**Aim of the task:** Could you output exactly the lines from the one containing "Task: Go back from electricity bill screen" through the end of the records below, and nothing more?
#### Records provided ####
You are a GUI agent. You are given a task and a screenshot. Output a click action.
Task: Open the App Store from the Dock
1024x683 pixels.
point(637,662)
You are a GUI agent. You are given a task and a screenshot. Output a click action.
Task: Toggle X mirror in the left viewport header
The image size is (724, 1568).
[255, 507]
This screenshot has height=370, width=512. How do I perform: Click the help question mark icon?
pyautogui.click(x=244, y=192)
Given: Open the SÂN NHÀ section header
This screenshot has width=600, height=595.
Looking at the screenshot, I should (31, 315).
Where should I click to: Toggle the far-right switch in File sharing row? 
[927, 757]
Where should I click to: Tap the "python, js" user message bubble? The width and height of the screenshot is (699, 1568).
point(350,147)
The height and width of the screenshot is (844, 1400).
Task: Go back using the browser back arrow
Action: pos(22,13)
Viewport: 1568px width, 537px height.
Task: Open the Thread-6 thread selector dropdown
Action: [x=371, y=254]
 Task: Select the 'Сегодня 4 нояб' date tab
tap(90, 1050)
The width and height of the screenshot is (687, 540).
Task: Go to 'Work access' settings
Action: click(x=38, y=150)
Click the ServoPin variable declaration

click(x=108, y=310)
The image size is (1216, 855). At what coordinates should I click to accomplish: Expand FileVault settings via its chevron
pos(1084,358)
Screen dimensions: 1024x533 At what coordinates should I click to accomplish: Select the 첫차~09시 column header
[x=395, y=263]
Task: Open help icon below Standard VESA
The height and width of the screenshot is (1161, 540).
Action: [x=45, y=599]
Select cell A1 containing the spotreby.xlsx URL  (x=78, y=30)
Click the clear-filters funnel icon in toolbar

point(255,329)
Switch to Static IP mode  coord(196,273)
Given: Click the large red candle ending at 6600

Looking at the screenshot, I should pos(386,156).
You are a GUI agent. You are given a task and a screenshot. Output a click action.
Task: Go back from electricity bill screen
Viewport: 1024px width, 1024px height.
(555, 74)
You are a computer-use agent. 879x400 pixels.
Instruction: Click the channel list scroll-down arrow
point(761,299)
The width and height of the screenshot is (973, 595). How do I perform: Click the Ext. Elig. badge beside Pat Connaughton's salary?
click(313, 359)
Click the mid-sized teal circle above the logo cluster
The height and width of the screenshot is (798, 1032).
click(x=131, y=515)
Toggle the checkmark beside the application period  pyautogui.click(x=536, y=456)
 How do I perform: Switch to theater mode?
####
**Answer to the problem:**
Task: Go back from electricity bill screen
Viewport: 1024px width, 1024px height.
(555, 74)
You are a computer-use agent. 879x400 pixels.
Instruction: Click the channel list scroll-down arrow
point(761,299)
The width and height of the screenshot is (973, 595). How do I perform: Click the Ext. Elig. badge beside Pat Connaughton's salary?
click(313, 359)
Click the mid-sized teal circle above the logo cluster
The height and width of the screenshot is (798, 1032).
click(x=131, y=515)
Toggle the checkmark beside the application period  pyautogui.click(x=536, y=456)
 How do I perform: Switch to theater mode?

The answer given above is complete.